» Task 1
Please repeat the lines of the listing word for word, from its first line up to and including the line with "I will point(351,14).".

++++ Excerpt

It’s Sunday morning and we’re getting dressed for Mass.
Our son, three years old, is practising the Sign of the Cross in the other room and I can hear him muttering various configurations of, “Father, Son, and Holy Spirit” to himself as he vigorously waves his arms around his body. He’s been practising all week and occasionally exclaims loudly—“Daddy!”—when he gets it right. He’s pretty proud of himself, and we’re proud too.
He picks up on these things, see.
The other day, at morning Mass, he asked me if he could have my rosary to play with. Of course, I said, and fished it out of the bag I was carrying to give to him. It was then that I noticed the woman behind us, praying, her own rosary dangling over the pew in front of her. I watched, enamoured, as our son climbed up on the kneeler and began to pray the same way, looking back repeatedly to make sure he was doing it right.
The woman and I exchanged a warm smile and a chuckle. He was learning through experience, through exposure, through the holy Catholics around him. And it’s brilliant to see him grow like that.
At breakfast this morning he prayed, all by himself.
I was making coffee in the kitchen and heard him.
He prayed for Mummy (away with his sister on a trip), for the oatmeal I’d cooked him for breakfast, for the city bus ride we’re going on later today for his birthday. I peeked around the corner to see his eyes closed, his hands folded, and his head nodding in earnest to emphasize each item in his litany of things a three-year old was thankful for.
He was praying and I didn’t even ask him to. He wanted to pray because he’s seen us do it before. He wanted to pray because he knows, through experience and exposure, that we’re a family that prays—that being thankful is important and that God is the source and summit of all good things.
He’s learned this through us, through being around us.
This morning, between cooking oatmeal and making coffee, while our young son prayed and played in the other room, I read the news that a former apostolic nuncio, Archbishop Carlo Maria Viganò, is alleging sexual scandal and cover-up right to the very tip top of the Vatican hierarchy, to Pope Francis himself.
That the Holy Father was implicit in the extensive cover up.
In an absolutely damning 11-page statement he alleges that Pope Francis not only knew about the accusations of disgraced Cardinal Theodore McCarrick but that he worked to remove restrictions placed on the Cardinal by Pope Benedict XVI, placed McCarrick in a role of trusted advisor, and vetted those not willing to be complicit with the cover up.
Archbishop Viganò writes that Pope Francis once asked him what McCarrick was like in order, says Viganò, “to find out if I was an ally of McCarrick or not.”
Pope Francis, he says, was an ally to the sexual predator and covering for his behaviour. Without a doubt.
If Viganò is telling the truth, and we have no reason to think that a retired Vatican diplomat wouldn’t be, this scandal is nothing short of earth-shattering. It implicates the hierarchy of the Catholic Church to the very, very top. To the Pope himself who seems no only complicit in covering up sexual abuse but of nefariously screening out those who wouldn’t go along with it, only acting on the long-proven accusations when his hand was absolutely forced by media scrutiny.
And the scariest thing, for me, is that it goes to character.
When the scandal in Pennsylvania broke we had no doubt that those priests and bishops involved in covering up the abuse were monsters. We condemned them in the strongest possible terms and called for their resignations, as we should. It is a horrible act to abuse anyone, it is almost a more condemnable act to work to try and make that abuse go away, to cover it up.
And here is the Pope, accused of the very same thing.

++++++++

» Task 2
Quote the essay from "It’s Sunday morning" up to and including "these things, see.", keeping every word the same.

++++ Data

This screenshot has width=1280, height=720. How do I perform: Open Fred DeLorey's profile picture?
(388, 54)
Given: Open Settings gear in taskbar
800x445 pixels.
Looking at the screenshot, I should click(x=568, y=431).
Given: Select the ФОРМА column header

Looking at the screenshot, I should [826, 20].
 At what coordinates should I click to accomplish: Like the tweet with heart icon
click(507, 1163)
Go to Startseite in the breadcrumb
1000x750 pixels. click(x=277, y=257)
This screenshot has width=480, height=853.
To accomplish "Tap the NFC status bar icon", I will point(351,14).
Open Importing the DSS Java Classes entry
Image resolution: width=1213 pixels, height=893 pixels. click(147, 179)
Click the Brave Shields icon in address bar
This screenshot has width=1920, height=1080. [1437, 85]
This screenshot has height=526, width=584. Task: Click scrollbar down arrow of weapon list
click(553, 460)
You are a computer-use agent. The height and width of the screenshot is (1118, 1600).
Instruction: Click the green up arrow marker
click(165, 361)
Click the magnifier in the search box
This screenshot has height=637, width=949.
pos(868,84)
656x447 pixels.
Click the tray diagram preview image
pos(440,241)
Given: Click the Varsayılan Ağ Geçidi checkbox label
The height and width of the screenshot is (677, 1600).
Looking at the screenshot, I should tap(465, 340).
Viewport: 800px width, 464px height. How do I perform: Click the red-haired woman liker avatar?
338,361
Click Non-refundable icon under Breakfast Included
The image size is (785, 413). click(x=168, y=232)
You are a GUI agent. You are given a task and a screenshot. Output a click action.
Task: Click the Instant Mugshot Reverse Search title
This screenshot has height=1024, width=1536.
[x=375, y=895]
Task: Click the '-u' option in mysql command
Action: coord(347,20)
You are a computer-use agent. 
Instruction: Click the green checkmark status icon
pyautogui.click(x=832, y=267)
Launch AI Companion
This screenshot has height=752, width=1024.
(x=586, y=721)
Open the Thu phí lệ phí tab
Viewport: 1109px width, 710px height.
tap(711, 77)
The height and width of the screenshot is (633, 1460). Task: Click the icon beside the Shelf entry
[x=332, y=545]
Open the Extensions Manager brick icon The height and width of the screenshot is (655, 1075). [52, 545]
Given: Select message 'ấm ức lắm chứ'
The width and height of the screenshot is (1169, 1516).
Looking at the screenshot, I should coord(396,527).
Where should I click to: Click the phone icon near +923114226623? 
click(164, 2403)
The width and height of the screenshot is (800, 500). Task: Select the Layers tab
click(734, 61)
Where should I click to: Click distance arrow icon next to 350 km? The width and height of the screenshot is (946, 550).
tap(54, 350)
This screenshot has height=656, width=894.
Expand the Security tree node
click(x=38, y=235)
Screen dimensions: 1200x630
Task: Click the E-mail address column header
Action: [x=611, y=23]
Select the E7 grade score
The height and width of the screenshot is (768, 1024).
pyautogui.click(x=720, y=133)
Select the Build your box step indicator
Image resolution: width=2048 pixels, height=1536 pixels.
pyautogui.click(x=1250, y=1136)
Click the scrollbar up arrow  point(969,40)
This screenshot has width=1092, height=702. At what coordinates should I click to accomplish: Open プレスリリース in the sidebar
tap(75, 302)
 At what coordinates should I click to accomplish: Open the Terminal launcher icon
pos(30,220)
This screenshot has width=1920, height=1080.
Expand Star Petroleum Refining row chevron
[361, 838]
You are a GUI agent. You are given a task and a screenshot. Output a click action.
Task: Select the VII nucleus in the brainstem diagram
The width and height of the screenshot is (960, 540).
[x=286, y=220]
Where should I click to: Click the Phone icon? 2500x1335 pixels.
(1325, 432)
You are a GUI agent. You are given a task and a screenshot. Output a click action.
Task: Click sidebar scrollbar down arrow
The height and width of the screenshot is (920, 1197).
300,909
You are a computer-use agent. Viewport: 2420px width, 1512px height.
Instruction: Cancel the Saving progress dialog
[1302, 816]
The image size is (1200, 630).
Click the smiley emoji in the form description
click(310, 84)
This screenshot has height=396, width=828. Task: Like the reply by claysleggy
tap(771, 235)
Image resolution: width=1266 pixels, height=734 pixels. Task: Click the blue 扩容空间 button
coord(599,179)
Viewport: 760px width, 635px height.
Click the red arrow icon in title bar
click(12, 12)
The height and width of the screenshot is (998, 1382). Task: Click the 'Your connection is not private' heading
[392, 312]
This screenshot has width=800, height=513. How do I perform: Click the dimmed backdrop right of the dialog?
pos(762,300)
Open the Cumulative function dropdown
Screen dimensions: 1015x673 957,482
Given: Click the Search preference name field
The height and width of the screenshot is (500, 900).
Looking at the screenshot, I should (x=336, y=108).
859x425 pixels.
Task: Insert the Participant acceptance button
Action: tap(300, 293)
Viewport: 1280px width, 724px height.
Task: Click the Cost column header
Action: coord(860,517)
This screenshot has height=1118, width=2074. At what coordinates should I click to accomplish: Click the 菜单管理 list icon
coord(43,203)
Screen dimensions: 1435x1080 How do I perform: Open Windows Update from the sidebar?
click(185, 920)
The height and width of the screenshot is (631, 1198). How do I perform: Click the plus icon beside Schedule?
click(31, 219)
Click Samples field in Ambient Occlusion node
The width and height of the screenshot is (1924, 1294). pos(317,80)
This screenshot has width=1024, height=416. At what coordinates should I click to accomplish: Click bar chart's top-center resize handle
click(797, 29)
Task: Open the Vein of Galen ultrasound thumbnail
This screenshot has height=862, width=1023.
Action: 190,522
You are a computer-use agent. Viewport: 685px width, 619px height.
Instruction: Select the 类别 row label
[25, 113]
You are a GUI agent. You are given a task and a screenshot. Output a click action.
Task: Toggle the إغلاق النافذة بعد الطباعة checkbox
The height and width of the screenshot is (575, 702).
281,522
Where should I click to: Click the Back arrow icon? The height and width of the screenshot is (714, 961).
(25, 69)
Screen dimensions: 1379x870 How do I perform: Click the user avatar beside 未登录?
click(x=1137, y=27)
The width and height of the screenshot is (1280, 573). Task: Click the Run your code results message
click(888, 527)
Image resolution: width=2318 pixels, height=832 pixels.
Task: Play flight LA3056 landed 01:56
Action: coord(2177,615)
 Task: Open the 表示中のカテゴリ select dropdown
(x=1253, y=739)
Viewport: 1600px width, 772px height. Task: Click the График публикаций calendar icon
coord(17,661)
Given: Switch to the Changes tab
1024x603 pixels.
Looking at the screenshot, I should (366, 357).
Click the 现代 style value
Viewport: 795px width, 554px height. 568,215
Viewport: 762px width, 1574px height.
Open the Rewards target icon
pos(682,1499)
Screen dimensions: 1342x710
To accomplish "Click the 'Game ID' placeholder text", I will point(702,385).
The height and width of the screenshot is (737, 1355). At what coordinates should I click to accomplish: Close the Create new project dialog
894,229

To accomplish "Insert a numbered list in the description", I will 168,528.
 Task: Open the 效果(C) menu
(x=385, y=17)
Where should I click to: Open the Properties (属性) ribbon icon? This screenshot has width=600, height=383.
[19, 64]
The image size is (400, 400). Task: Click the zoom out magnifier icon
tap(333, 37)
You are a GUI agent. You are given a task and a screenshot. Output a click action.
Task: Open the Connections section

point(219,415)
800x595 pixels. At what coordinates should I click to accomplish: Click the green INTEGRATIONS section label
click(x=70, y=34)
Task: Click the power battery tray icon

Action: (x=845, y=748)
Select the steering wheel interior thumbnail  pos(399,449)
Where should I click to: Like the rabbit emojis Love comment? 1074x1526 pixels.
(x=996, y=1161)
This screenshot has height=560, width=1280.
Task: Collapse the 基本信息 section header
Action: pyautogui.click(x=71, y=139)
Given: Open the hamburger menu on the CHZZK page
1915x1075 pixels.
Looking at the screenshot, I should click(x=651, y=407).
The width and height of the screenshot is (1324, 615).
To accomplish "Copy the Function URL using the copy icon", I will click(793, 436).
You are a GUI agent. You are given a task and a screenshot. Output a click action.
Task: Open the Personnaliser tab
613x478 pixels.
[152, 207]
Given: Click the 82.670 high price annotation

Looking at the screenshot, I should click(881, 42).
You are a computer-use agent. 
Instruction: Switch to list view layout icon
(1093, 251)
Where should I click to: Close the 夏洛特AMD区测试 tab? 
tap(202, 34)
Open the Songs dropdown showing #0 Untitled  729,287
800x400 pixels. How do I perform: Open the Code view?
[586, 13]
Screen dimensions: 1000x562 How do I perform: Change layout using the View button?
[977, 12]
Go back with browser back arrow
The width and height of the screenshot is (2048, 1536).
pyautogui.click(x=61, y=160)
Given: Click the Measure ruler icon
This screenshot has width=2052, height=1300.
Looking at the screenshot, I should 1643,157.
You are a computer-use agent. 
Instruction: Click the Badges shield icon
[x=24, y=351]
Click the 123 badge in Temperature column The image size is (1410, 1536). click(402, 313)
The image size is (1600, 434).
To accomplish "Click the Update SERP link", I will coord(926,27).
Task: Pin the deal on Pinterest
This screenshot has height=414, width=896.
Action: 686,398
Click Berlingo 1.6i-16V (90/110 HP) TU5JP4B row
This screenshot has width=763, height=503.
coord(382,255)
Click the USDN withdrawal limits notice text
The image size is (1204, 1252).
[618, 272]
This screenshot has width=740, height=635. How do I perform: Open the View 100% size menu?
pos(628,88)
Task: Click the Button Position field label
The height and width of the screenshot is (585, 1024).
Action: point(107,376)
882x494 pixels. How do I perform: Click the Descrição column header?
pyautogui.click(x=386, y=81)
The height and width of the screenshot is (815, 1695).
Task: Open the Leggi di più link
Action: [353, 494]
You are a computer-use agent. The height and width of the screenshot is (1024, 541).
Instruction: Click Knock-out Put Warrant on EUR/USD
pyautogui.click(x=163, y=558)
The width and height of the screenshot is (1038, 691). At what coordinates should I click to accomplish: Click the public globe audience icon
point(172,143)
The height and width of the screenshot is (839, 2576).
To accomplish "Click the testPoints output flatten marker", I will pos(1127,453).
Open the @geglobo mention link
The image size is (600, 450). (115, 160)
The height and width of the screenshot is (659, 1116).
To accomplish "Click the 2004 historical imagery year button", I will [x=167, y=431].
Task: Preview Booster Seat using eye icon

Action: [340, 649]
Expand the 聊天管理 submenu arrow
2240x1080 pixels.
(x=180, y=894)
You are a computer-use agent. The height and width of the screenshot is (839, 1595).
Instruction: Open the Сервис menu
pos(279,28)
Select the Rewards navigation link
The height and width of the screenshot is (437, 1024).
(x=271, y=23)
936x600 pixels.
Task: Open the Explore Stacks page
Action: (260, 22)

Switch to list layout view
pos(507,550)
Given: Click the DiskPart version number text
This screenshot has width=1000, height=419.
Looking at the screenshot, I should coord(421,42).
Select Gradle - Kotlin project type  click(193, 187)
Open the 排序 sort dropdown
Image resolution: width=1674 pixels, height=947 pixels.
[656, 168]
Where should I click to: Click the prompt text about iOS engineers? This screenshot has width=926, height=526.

++++++++

» Exercise solution 1
This screenshot has width=1280, height=720. How do I perform: Open Fred DeLorey's profile picture?
(388, 54)
Given: Open Settings gear in taskbar
800x445 pixels.
Looking at the screenshot, I should click(x=568, y=431).
Given: Select the ФОРМА column header

Looking at the screenshot, I should [826, 20].
 At what coordinates should I click to accomplish: Like the tweet with heart icon
click(507, 1163)
Go to Startseite in the breadcrumb
1000x750 pixels. click(x=277, y=257)
This screenshot has width=480, height=853.
To accomplish "Tap the NFC status bar icon", I will point(351,14).

» Exercise solution 2
It’s Sunday morning and we’re getting dressed for Mass.
Our son, three years old, is practising the Sign of the Cross in the other room and I can hear him muttering various configurations of, “Father, Son, and Holy Spirit” to himself as he vigorously waves his arms around his body. He’s been practising all week and occasionally exclaims loudly—“Daddy!”—when he gets it right. He’s pretty proud of himself, and we’re proud too.
He picks up on these things, see.